* Your goal:
Every line holding the string "چاوشی" is to be copied from the entries below.

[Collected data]
####################

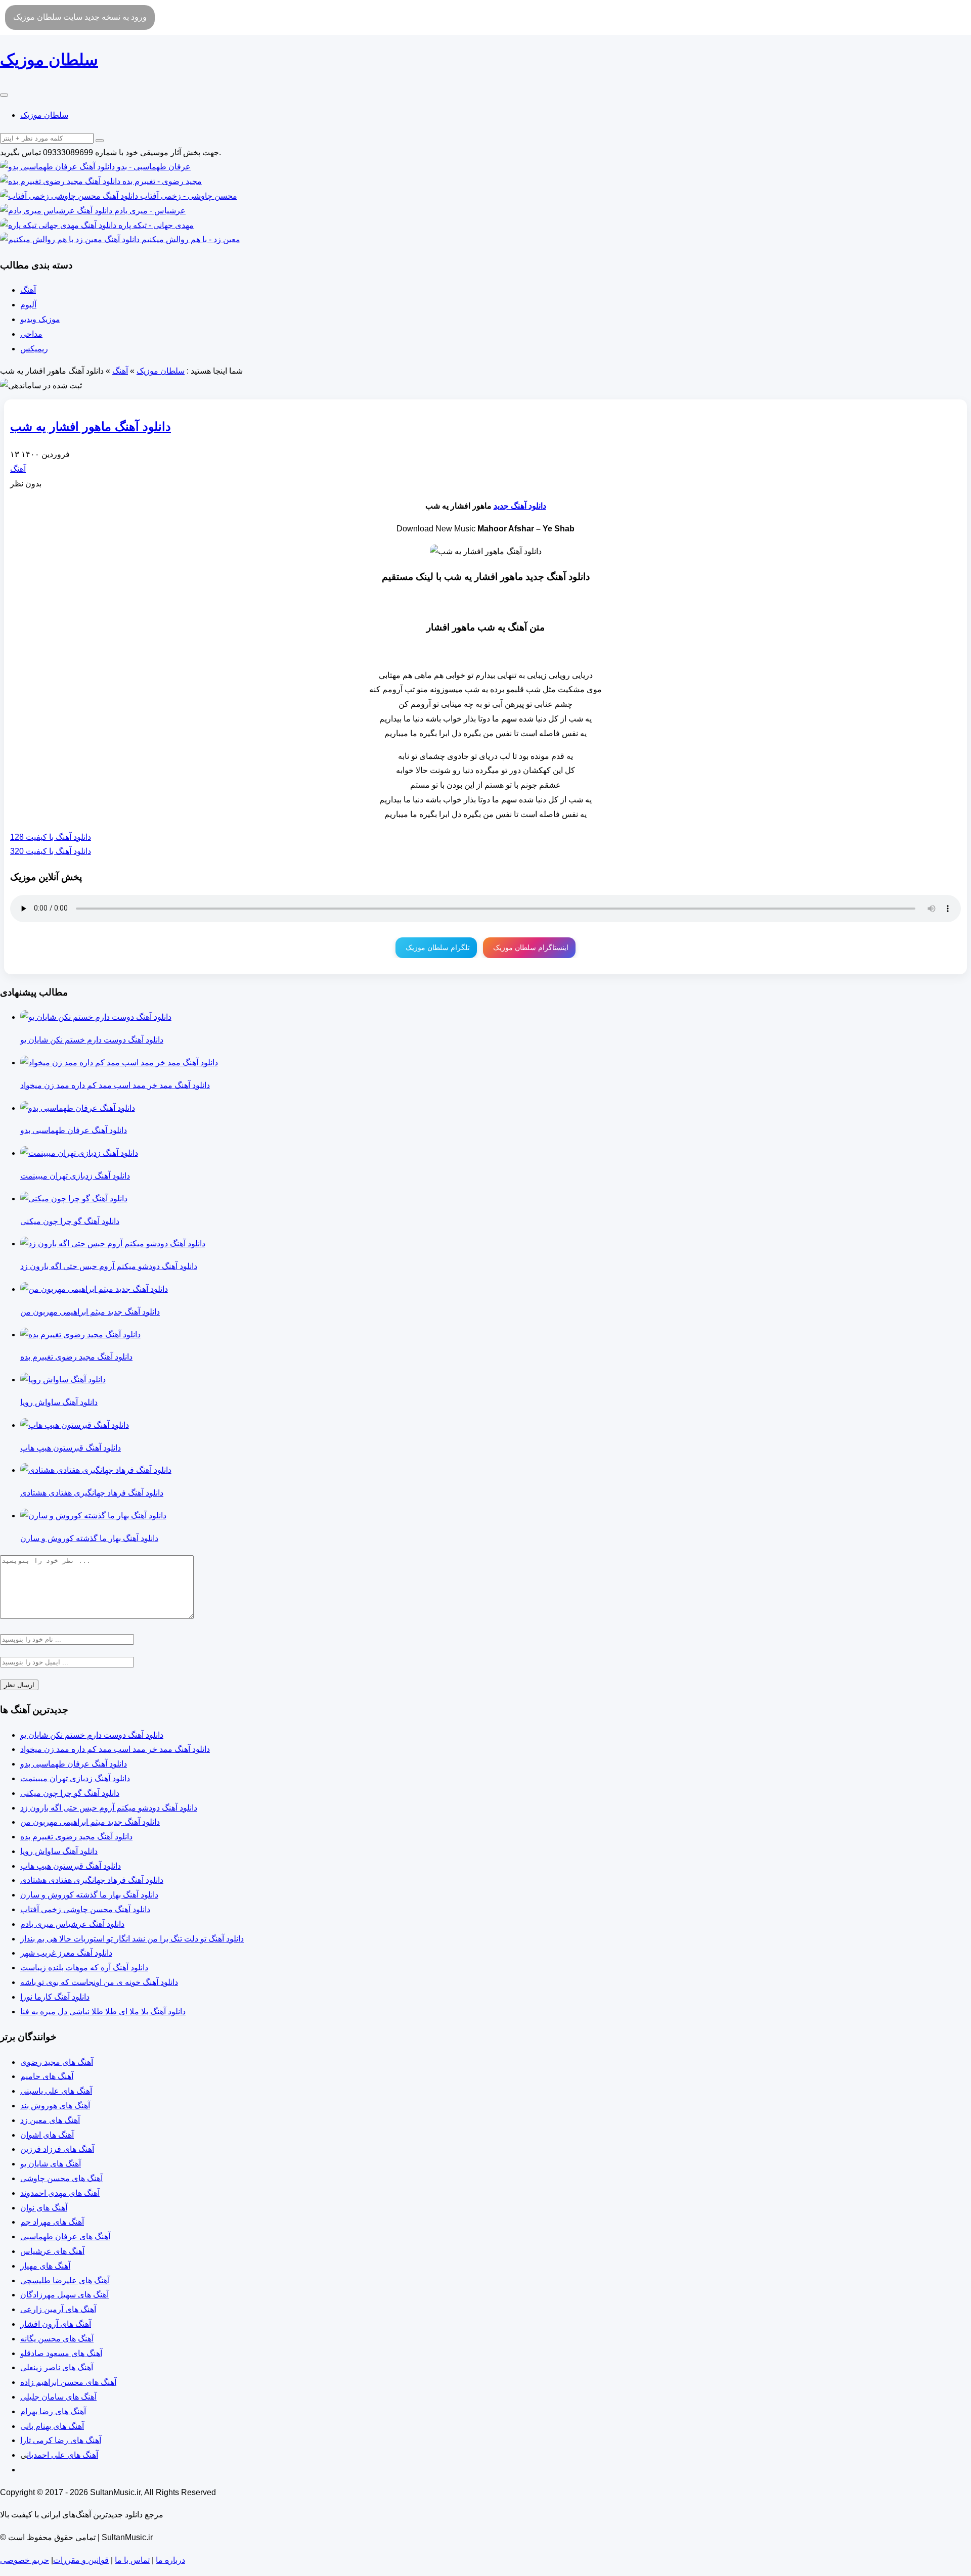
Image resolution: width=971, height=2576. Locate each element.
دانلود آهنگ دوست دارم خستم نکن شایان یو (91, 1735)
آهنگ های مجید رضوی (56, 2062)
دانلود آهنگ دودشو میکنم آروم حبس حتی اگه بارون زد (108, 1807)
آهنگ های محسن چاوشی (61, 2178)
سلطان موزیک (44, 115)
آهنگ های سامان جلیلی (58, 2396)
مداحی (31, 334)
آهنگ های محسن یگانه (57, 2338)
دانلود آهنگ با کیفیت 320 (50, 851)
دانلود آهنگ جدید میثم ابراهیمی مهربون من (90, 1822)
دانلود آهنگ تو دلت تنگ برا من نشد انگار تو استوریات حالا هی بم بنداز (132, 1938)
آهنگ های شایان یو (50, 2163)
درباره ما (170, 2560)
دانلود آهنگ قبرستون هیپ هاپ (70, 1866)
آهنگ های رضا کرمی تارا (60, 2440)
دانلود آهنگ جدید (520, 506)
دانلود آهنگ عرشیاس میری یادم (72, 1924)
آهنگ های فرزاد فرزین (57, 2149)
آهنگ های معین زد (50, 2120)
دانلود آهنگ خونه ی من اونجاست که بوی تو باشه (99, 1982)
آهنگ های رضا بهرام (53, 2411)
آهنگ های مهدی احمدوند (60, 2193)
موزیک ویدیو (40, 319)
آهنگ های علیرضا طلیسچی (65, 2280)
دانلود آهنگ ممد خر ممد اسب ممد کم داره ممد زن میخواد (115, 1749)
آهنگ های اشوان (47, 2135)
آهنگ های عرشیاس (52, 2251)
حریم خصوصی (24, 2560)
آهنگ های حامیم (46, 2076)
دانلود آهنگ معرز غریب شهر (66, 1953)
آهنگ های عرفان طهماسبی (65, 2236)
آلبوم (28, 304)
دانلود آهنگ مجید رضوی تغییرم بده (76, 1836)
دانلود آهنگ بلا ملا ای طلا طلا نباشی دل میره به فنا (103, 2011)
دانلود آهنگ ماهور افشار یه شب (90, 426)
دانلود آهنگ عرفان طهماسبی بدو (73, 1763)
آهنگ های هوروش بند (55, 2105)
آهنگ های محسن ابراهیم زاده (68, 2382)
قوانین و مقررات (81, 2560)
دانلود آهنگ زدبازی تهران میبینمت (75, 1778)
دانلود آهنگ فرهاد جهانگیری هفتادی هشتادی (91, 1880)
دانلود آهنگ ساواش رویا (59, 1851)
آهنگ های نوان (43, 2207)
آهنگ (28, 290)
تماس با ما (132, 2560)
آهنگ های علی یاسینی (56, 2091)
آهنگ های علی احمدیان (62, 2455)
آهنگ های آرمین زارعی (58, 2309)
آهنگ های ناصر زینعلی (56, 2367)
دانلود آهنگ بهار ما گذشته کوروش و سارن (89, 1894)
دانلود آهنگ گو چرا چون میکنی (69, 1793)
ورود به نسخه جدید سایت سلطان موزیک (80, 17)
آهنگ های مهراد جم (52, 2222)
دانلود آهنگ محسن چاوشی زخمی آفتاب (85, 1909)
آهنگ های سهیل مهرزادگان (64, 2294)
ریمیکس (34, 348)
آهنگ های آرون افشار (55, 2324)
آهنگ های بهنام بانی (52, 2426)
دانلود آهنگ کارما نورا (55, 1997)
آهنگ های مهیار (45, 2266)
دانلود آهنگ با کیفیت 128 (50, 837)
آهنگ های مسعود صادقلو (61, 2353)
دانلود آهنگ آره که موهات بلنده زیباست (84, 1967)
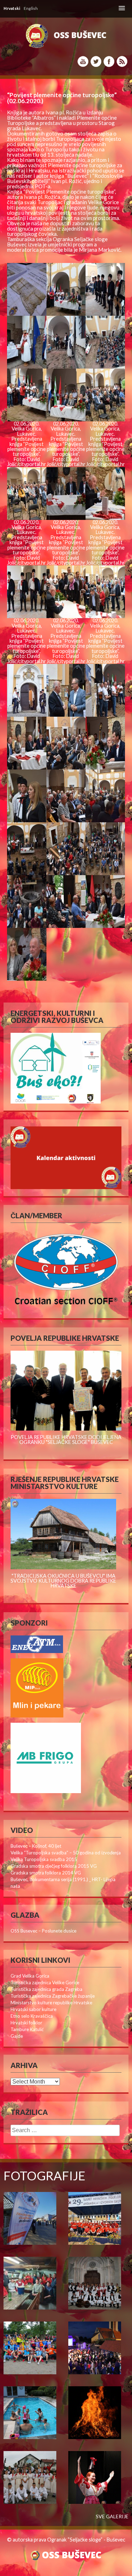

####################

* Solved problem:
آهنگ های محسن چاوشی (61, 2178)
دانلود آهنگ محسن چاوشی زخمی آفتاب (85, 1909)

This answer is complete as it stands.